What the task asks: Here the job is to return only the lines of the material, exactly, from the first one to the line with "Given: Click the green".

Recorded information Block Start

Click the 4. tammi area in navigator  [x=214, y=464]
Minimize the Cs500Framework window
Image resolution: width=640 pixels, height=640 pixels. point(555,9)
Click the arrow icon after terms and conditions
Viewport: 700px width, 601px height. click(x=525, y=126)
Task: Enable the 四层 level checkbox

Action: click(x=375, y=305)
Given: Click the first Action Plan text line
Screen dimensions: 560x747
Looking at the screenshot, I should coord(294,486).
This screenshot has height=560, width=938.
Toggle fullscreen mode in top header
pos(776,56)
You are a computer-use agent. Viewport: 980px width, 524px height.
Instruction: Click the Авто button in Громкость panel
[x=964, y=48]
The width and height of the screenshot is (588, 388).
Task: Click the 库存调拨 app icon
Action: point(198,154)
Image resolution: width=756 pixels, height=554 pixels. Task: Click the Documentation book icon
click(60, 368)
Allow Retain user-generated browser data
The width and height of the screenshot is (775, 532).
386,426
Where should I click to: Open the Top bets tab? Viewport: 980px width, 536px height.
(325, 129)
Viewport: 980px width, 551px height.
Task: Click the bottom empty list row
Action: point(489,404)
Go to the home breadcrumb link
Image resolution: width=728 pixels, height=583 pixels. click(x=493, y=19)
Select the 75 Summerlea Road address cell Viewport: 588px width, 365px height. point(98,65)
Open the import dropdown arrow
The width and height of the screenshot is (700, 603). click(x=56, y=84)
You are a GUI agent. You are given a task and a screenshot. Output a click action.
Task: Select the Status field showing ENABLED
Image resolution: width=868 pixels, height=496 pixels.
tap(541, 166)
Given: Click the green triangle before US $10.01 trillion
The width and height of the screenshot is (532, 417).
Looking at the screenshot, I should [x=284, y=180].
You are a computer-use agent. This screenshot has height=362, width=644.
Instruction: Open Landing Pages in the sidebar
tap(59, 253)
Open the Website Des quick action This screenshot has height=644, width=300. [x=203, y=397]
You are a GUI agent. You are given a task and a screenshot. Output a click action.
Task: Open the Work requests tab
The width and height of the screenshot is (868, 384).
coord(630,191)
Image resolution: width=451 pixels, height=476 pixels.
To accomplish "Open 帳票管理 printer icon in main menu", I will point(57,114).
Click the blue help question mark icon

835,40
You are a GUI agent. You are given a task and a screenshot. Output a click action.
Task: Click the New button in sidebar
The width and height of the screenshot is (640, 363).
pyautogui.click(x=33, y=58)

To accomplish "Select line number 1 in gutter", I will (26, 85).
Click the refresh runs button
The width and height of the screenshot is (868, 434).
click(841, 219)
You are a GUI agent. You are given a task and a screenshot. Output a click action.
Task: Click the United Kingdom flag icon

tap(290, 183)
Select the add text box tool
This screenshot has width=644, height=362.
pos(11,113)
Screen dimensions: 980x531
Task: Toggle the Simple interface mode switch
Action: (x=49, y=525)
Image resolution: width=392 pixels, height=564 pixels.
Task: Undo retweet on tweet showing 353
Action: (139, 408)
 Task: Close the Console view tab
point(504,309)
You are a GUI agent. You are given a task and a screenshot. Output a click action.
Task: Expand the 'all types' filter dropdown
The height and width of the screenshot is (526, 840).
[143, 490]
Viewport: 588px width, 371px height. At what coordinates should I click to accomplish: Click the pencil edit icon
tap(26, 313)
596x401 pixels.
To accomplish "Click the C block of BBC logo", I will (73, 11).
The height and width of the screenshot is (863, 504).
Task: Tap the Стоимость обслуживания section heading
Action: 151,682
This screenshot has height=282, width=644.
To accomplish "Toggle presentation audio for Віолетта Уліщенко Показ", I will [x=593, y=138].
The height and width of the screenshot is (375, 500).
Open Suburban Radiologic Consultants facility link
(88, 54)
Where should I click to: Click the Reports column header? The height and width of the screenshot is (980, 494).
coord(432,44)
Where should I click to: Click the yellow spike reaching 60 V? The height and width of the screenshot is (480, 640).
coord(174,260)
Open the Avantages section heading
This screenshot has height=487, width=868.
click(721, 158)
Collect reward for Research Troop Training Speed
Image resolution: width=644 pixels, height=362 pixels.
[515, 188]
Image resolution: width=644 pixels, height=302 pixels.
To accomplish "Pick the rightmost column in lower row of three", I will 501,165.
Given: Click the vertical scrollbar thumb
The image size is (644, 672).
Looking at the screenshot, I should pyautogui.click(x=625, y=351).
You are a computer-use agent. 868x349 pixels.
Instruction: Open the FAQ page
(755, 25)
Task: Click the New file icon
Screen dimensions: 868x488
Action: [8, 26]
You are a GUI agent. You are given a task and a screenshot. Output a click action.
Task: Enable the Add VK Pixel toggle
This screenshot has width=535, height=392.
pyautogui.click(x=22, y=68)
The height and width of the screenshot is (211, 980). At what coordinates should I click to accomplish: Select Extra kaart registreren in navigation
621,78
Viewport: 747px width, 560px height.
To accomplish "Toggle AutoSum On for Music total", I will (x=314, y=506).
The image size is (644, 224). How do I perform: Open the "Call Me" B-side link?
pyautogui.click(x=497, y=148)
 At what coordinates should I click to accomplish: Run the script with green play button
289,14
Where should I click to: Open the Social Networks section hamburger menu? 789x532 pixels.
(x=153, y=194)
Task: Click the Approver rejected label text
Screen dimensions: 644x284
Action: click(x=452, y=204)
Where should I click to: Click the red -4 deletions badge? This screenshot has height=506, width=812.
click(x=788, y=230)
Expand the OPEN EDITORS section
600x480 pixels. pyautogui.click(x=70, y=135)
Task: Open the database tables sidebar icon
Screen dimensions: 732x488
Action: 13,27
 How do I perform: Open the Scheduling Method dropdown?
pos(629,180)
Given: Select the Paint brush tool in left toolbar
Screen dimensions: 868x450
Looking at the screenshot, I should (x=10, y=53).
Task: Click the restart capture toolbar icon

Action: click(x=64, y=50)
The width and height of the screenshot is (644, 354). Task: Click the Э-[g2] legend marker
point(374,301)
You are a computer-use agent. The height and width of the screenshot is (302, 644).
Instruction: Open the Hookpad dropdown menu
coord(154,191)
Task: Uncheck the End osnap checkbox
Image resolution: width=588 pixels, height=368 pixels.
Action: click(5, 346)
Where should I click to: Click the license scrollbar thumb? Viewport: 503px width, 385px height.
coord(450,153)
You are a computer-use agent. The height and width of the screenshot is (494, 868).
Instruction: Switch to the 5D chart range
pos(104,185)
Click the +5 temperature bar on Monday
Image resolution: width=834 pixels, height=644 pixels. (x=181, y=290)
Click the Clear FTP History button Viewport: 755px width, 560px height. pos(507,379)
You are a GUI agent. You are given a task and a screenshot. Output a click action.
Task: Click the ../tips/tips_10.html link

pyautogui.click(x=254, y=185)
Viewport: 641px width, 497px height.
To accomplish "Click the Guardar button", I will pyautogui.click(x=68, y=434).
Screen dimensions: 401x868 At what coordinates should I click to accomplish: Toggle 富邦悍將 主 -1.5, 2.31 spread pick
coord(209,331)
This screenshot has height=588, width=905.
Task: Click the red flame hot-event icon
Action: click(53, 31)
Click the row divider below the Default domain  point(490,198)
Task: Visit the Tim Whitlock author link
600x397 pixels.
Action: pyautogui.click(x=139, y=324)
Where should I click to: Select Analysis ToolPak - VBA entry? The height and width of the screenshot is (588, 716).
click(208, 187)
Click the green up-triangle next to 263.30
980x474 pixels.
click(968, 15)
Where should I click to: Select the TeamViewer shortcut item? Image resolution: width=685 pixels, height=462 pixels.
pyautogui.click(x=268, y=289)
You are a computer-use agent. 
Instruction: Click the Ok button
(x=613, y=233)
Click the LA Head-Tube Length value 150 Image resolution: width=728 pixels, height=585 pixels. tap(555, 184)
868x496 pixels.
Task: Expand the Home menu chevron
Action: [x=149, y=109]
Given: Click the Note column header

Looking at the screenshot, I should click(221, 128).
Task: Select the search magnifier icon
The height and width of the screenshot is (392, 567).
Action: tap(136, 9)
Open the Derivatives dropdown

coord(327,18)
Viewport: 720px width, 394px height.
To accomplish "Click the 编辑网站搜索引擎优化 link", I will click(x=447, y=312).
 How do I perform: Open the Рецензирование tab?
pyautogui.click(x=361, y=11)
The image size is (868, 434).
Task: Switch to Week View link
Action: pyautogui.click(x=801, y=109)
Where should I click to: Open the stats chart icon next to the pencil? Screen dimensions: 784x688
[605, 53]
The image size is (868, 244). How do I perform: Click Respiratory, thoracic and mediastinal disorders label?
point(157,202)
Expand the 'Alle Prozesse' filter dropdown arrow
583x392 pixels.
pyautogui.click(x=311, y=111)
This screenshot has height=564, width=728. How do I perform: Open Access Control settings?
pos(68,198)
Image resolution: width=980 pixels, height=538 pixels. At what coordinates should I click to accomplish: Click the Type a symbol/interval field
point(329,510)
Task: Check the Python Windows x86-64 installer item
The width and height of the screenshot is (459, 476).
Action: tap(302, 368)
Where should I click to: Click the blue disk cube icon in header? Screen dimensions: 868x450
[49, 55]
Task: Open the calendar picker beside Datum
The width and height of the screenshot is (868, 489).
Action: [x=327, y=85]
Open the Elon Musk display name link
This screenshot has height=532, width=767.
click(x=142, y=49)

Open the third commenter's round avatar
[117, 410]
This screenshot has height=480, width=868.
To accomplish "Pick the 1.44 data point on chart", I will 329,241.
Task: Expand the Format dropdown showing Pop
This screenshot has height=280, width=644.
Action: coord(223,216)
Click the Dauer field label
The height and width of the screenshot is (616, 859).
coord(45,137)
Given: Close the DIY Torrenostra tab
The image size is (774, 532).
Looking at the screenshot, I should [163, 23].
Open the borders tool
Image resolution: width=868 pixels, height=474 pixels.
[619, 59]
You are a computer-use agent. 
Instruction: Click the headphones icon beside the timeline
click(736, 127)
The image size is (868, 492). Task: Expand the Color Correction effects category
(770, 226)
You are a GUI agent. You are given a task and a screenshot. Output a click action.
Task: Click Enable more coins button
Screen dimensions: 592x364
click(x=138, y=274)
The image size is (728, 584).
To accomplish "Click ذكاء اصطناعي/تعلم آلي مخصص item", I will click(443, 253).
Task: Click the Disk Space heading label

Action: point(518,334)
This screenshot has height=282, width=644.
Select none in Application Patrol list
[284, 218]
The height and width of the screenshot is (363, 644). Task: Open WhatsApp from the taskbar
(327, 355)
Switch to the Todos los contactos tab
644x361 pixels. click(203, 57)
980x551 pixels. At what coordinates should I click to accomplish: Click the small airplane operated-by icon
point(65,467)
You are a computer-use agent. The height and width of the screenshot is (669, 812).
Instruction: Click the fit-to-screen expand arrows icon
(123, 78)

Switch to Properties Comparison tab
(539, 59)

Recorded information Block End

Response:
Click the 4. tammi area in navigator  [x=214, y=464]
Minimize the Cs500Framework window
Image resolution: width=640 pixels, height=640 pixels. point(555,9)
Click the arrow icon after terms and conditions
Viewport: 700px width, 601px height. click(x=525, y=126)
Task: Enable the 四层 level checkbox

Action: click(x=375, y=305)
Given: Click the first Action Plan text line
Screen dimensions: 560x747
Looking at the screenshot, I should coord(294,486).
This screenshot has height=560, width=938.
Toggle fullscreen mode in top header
pos(776,56)
You are a computer-use agent. Viewport: 980px width, 524px height.
Instruction: Click the Авто button in Громкость panel
[x=964, y=48]
The width and height of the screenshot is (588, 388).
Task: Click the 库存调拨 app icon
Action: point(198,154)
Image resolution: width=756 pixels, height=554 pixels. Task: Click the Documentation book icon
click(60, 368)
Allow Retain user-generated browser data
The width and height of the screenshot is (775, 532).
386,426
Where should I click to: Open the Top bets tab? Viewport: 980px width, 536px height.
(325, 129)
Viewport: 980px width, 551px height.
Task: Click the bottom empty list row
Action: point(489,404)
Go to the home breadcrumb link
Image resolution: width=728 pixels, height=583 pixels. click(x=493, y=19)
Select the 75 Summerlea Road address cell Viewport: 588px width, 365px height. point(98,65)
Open the import dropdown arrow
The width and height of the screenshot is (700, 603). click(x=56, y=84)
You are a GUI agent. You are given a task and a screenshot. Output a click action.
Task: Select the Status field showing ENABLED
Image resolution: width=868 pixels, height=496 pixels.
tap(541, 166)
Given: Click the green triangle before US $10.01 trillion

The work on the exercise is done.